Him: No! Are you looking forward to next week’s one?
Me: I wasn’t
impressed with the shot of the Orient Express in space, but the rest of it
looked very good.
Him: You weren’t
impressed with the shot of the Orient Express in space?
Me: No.
Him: Why not?
Me: Because it looked
really cheap.
Him: Really?
Me: Yup.
Him: I don’t think
there are many more ways you can do a train in space. Short of actually building a train, putting train tracks in space, and setting it to go along them.
Me: Why not not do it
in space, then?
Him: Because that
would be silly and not science-fiction.
Me: I don't think Doctor Who's ever really been science fiction. All the alchemy puts the kibosh on that. It reminded me
of- Do you remember that phone
conversation the Matt Smith Doctor had about a mummy on the Orient
Express?
Him: No.
Me: Alright then.
Him: When was that?
Me: End of The Big
Bang.
Him: Actually, I do
remember that. Do you think this is
related to that in any way?
Me: Yes.6 I also think it’s blood-related to a film
called… Not Death Line… Horror Express! Starring Christopher Lee and Peter "Cinema's Doctor Who"

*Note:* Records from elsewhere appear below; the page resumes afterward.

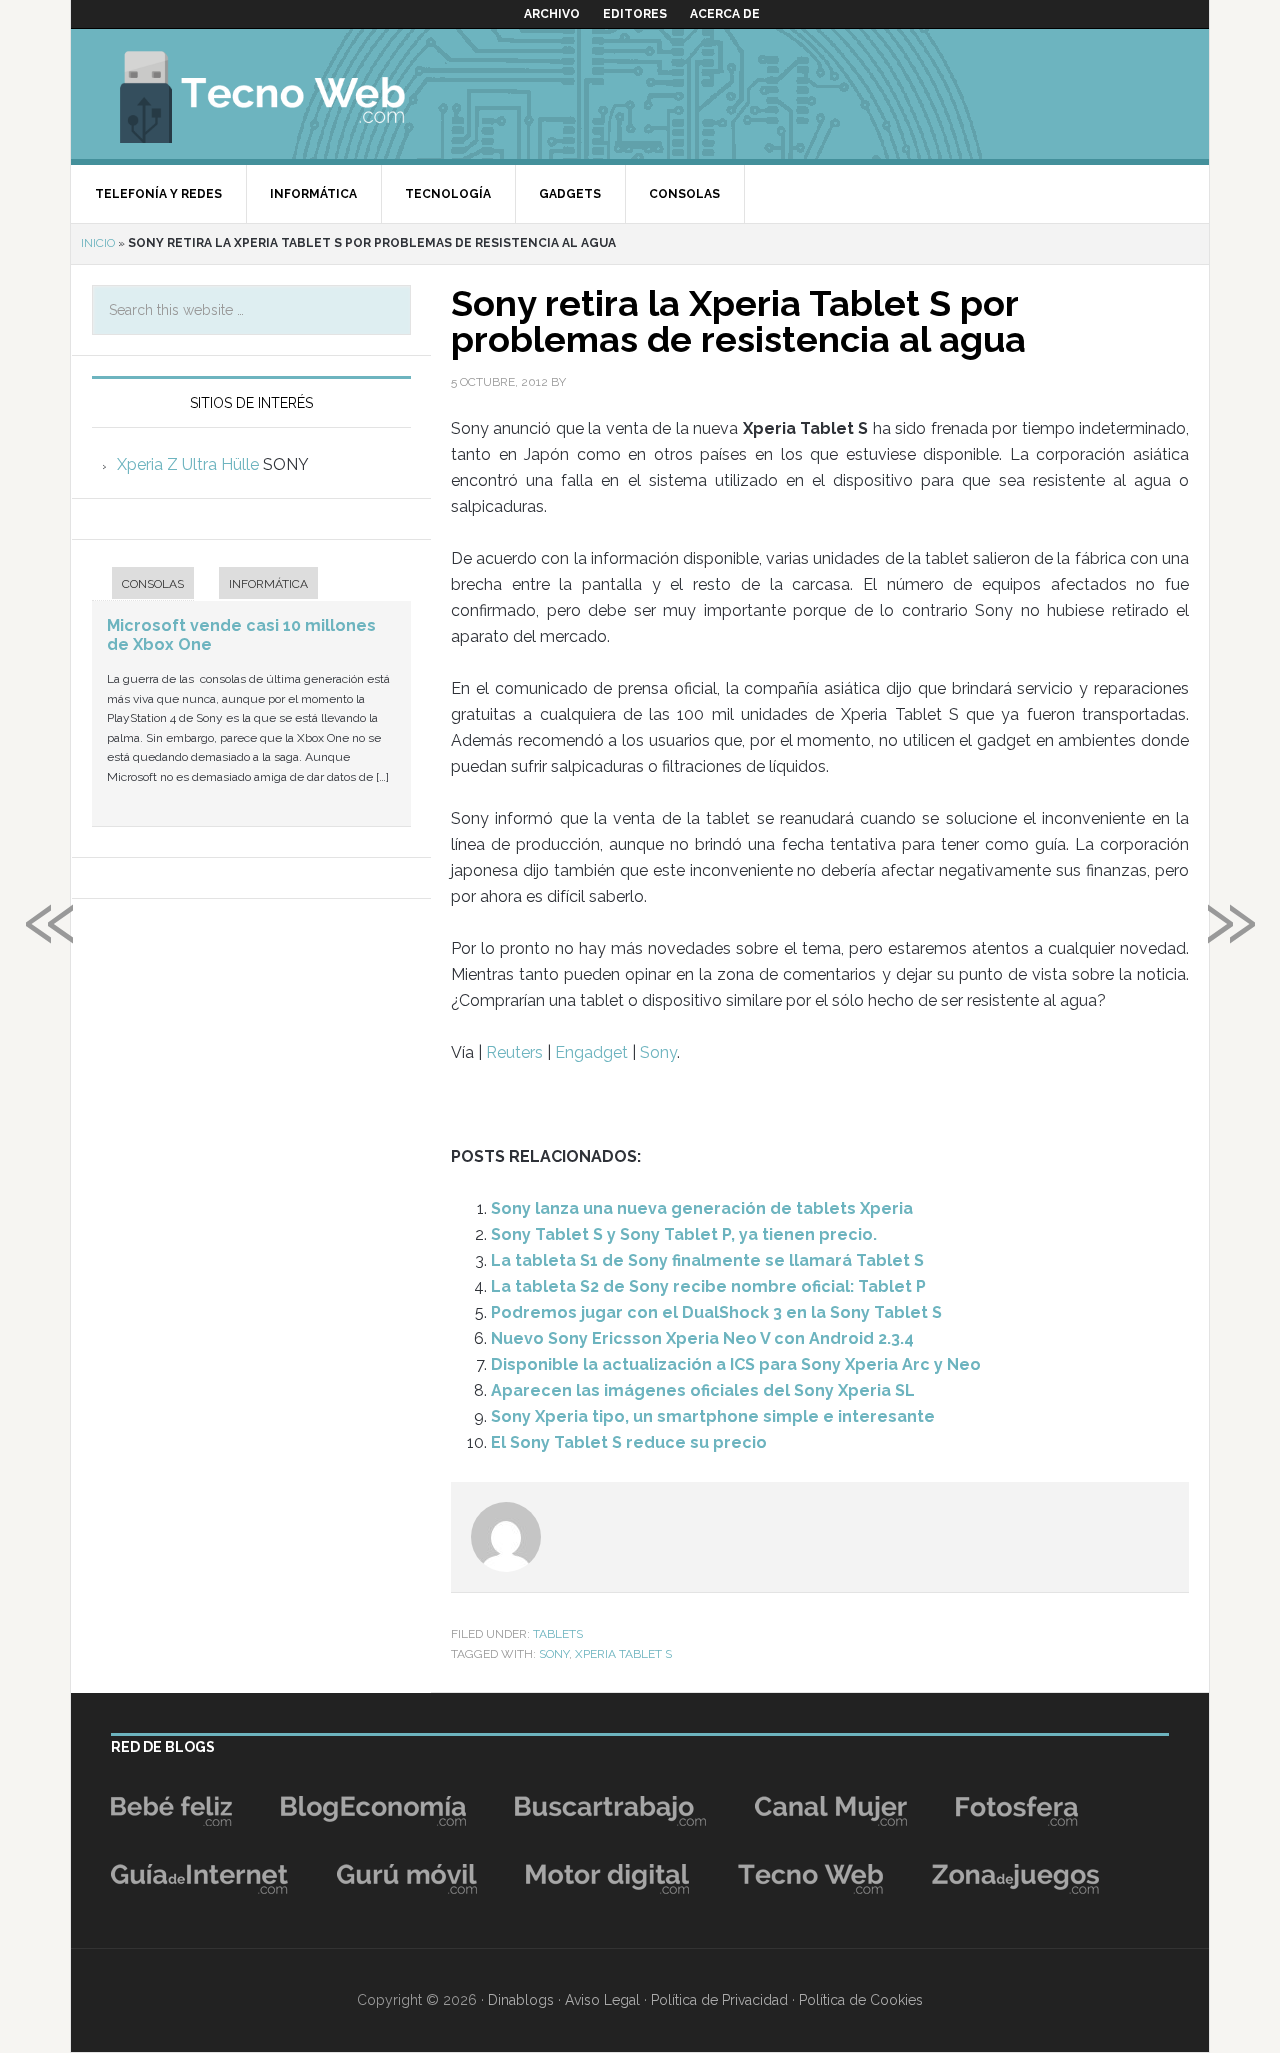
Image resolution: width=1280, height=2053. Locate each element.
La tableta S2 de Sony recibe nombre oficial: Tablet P (708, 1286)
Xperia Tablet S (623, 1654)
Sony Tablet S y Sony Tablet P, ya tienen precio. (684, 1234)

Cushing. But not Vincent Price. Which reminds me. The Stephen Fry piece’ll be up in the next
few days.
Him: What’s that film
you like about Elvis Presley and the-
Me: Bubba Ho-Tep! Oh, I hope so. That’d be good. Right.
Let’s just make Macra noises then.
Him: Why Macra?
Me: They were
bacteria that everyone though were crabs, and tonight we saw bacteria that
everyone thought were spiders. Ish. “Even a sponge has more life than I!”
Him: You don’t do it
as well as I do.
Me: Well, you do it.
Him: No, because you'll
type it the same way.
Me: “Even a sponge
has more life than I!”
Him: Hmmm… It doesn’t matter how I say it because you’re
going to type it exactly the same. You
can’t just say that the Macra aren’t giraffes.
Me: The Macra aren’t
giraffes.
Him: Not
giraffes. That other thing.
Us: CRABS!
Me: How did you get
those two confused? Wouldn’t it have
been amazing if the Moon hatched to reveal a massive space giraffe?
Him: I don’t think
that’d be much different from what actually happened.
Me: And what’s going
to happen when that tide comes back in?
Him: I’ve already
said that, but I think you skimmed over it or ignored it or didn’t type it up.
Me: Right, that’s us.
Him: Why don’t you
make Mummy noises?
Me: “Clean your
teeth! Tidy your room! Polish your shoes! Shave your face! Hoover the lawn!”
Him: You must’ve had
a terrible childhood.
Me: I wouldn’t like
to go into it. Long, long time ago. On top of a hill.
Him: I don’t think
you had to hoover the lawn either.
Me: I didn’t have
to. And on that bombshell!
Him:
Mrrrrrrrggggghhhhhhhhhhhhhhhhhhhh…
1. Eh, Martha?
2. Just a figure of
speech. It totally is.
3. The opening theme’s definitely being tweaked per week.
4. It’s not like I was watching The Dark Knight or something.
5. Yup, we knew Tony Osoba has been on the Moon and Skaro before.
6. Not to mention Voyage of the Damned. Ahem.